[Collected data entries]
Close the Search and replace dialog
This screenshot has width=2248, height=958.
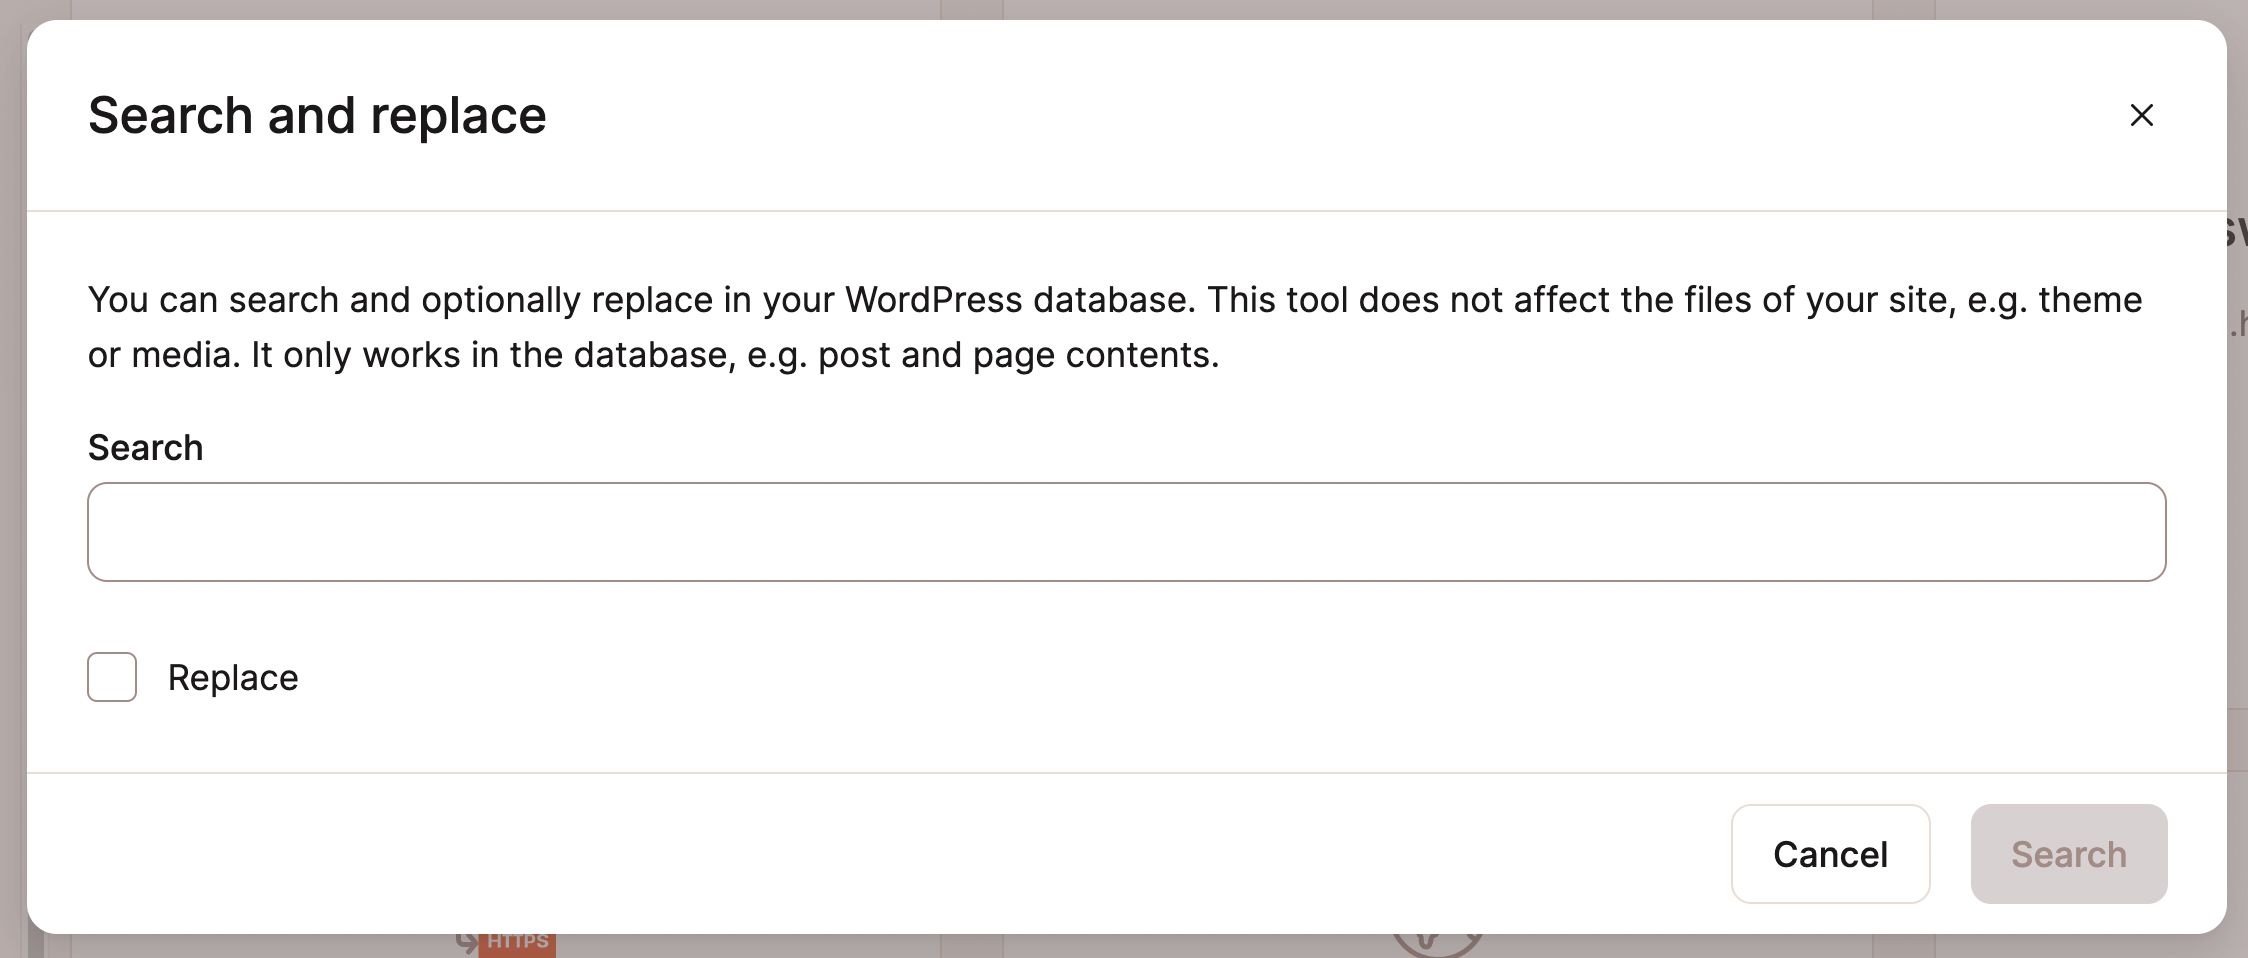pyautogui.click(x=2141, y=115)
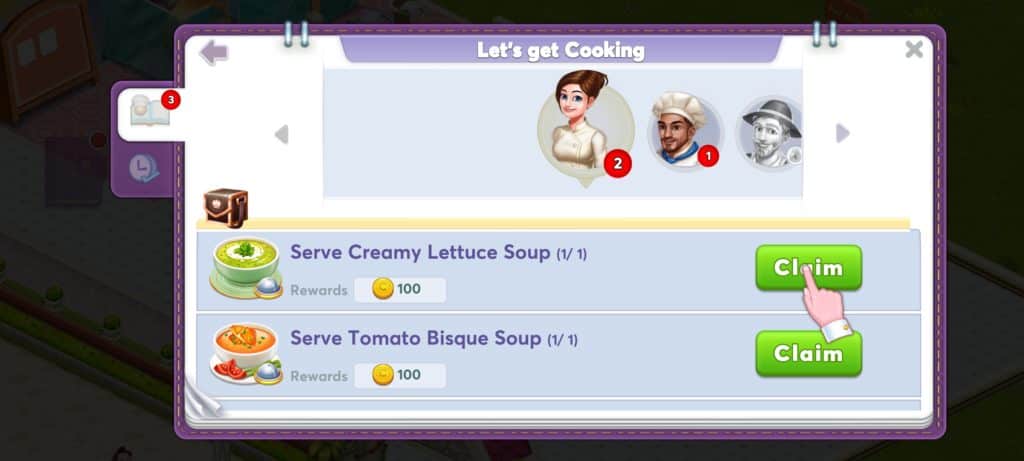This screenshot has width=1024, height=461.
Task: Select the grey locked man in hat
Action: pos(771,132)
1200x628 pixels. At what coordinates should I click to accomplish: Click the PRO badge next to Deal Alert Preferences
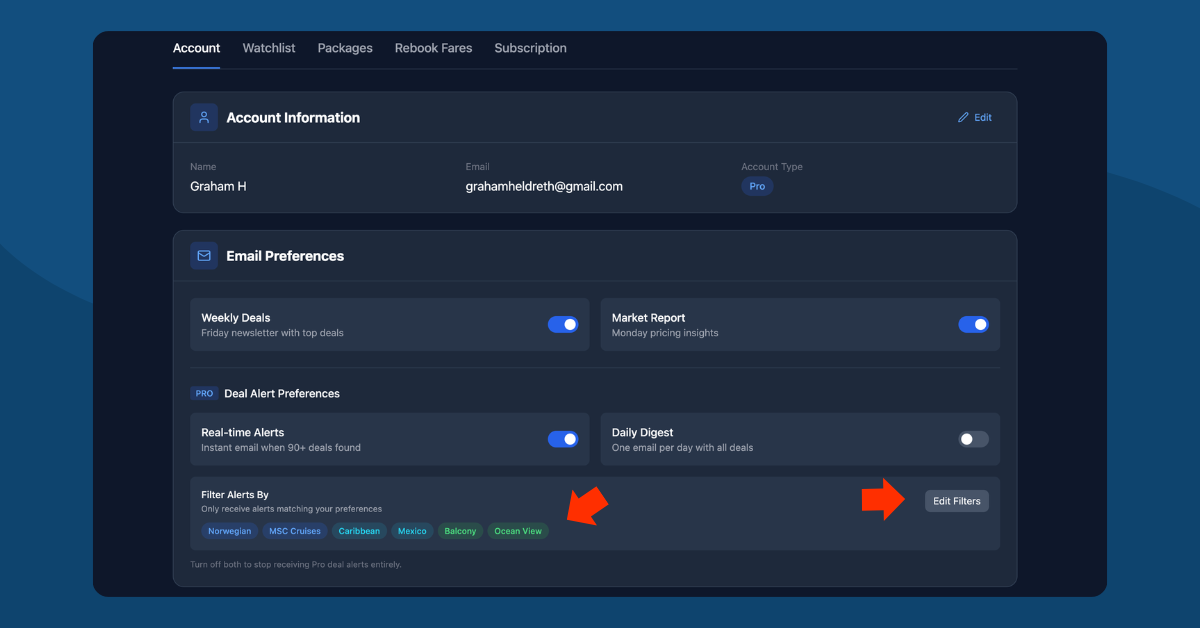click(204, 393)
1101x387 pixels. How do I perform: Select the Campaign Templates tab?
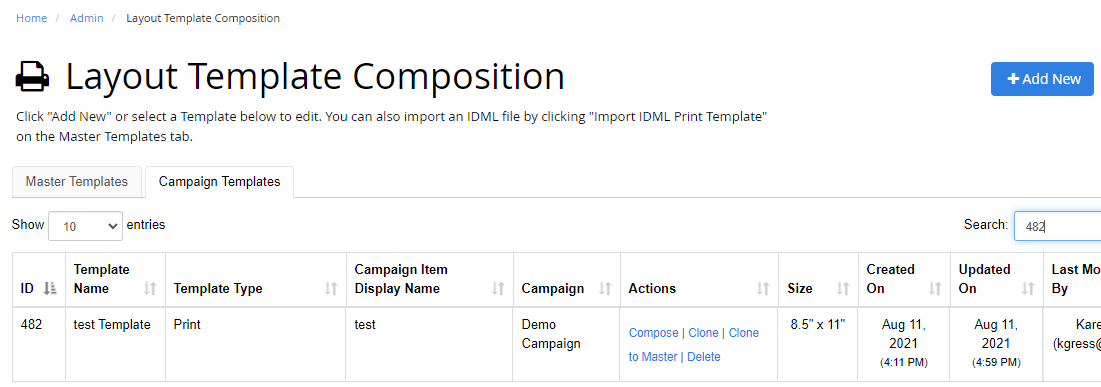coord(219,182)
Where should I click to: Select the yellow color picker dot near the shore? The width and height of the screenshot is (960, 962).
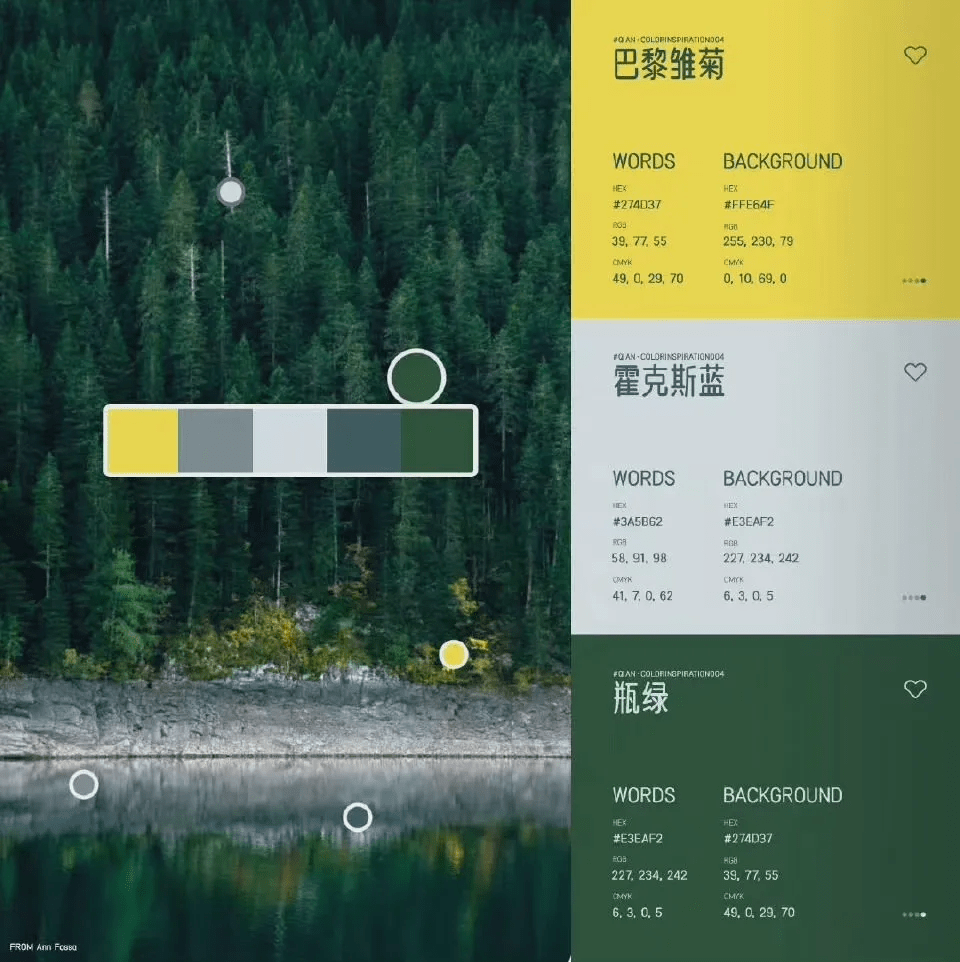click(454, 655)
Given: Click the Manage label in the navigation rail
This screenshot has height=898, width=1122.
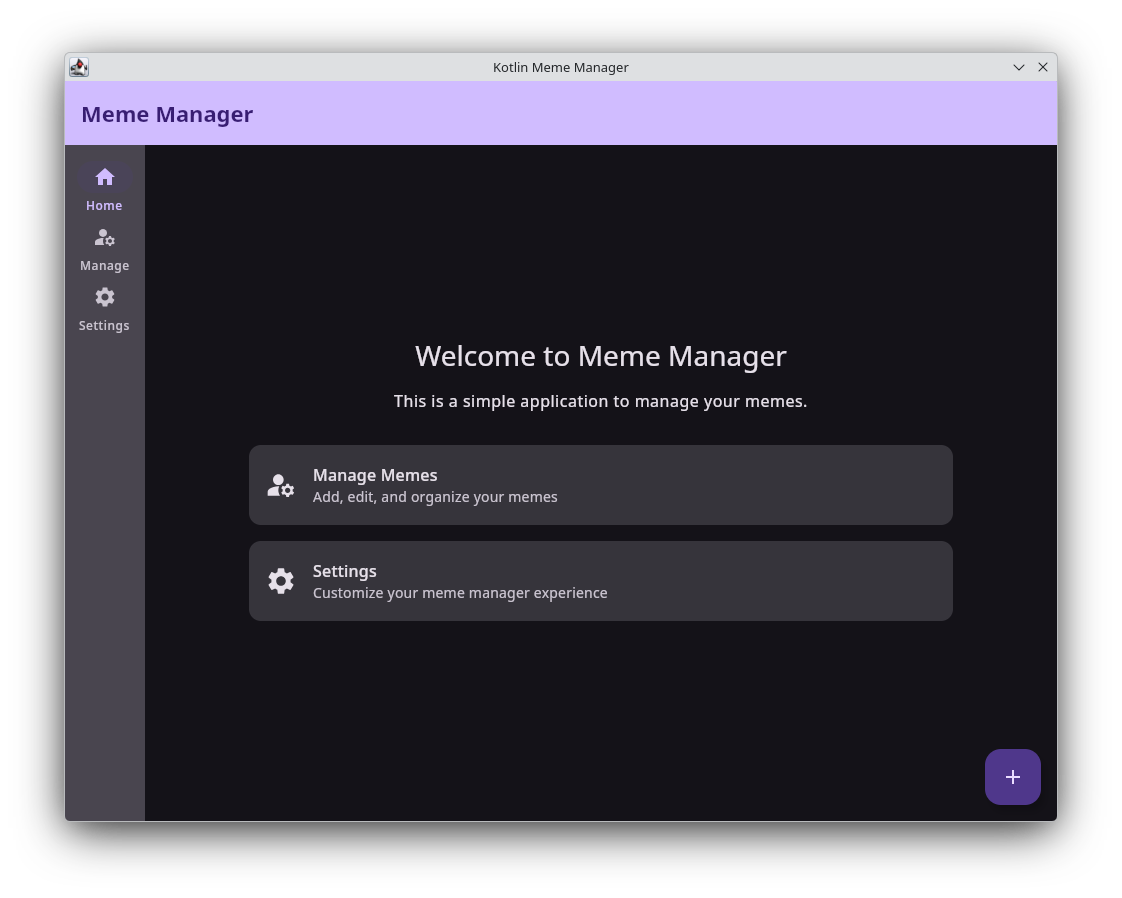Looking at the screenshot, I should point(104,265).
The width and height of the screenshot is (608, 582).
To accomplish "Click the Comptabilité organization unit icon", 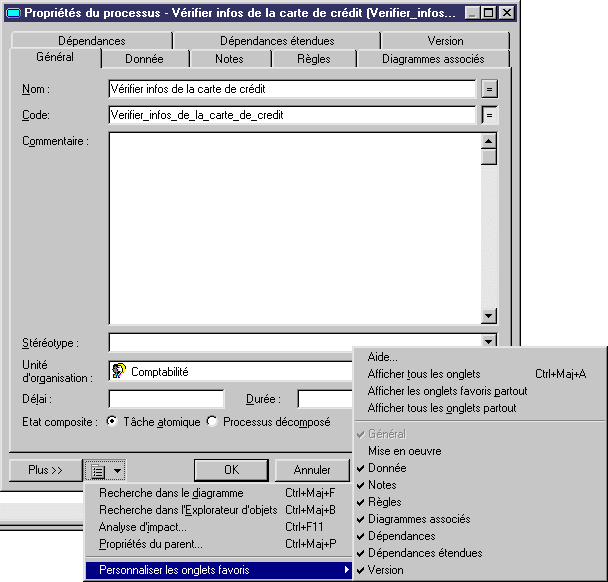I will [x=119, y=371].
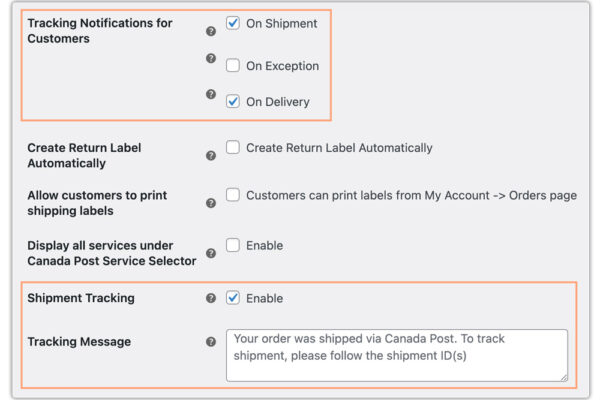Uncheck the On Shipment checkbox
Screen dimensions: 600x400
tap(233, 23)
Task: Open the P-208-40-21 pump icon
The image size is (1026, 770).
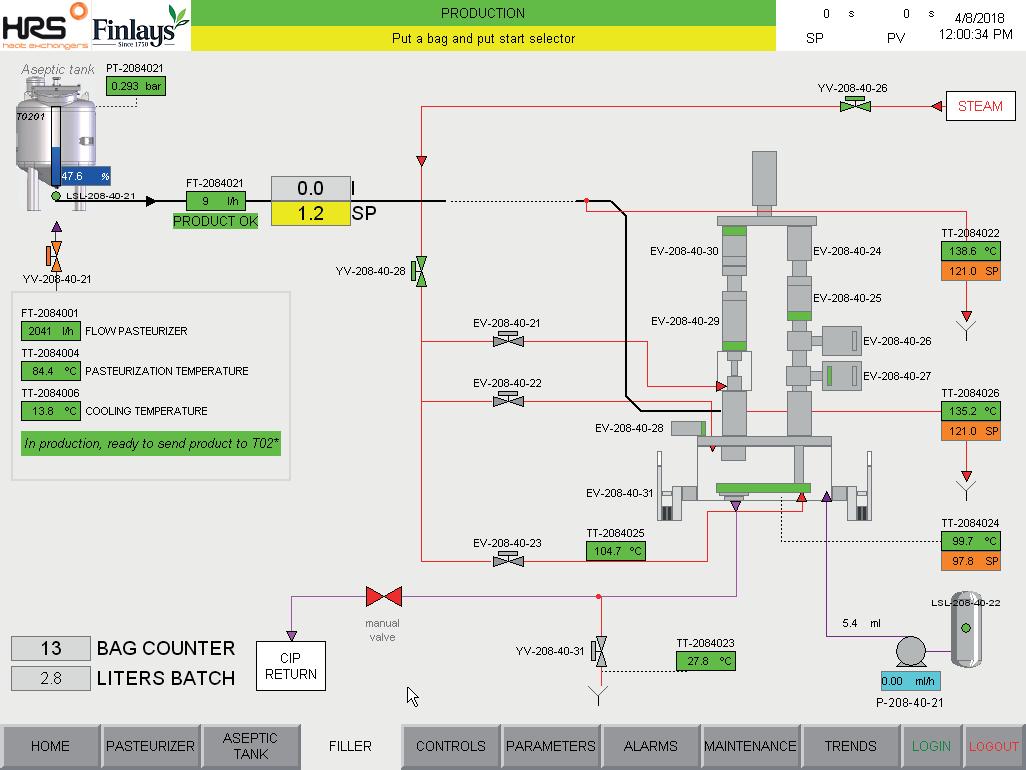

[Problem description] Set down exactly the lines of the entries above from the one holding "Task: Open the P-208-40-21 pump icon" through the last one, including both, with the pictures left out.

[Final answer]
Task: Open the P-208-40-21 pump icon
The image size is (1026, 770).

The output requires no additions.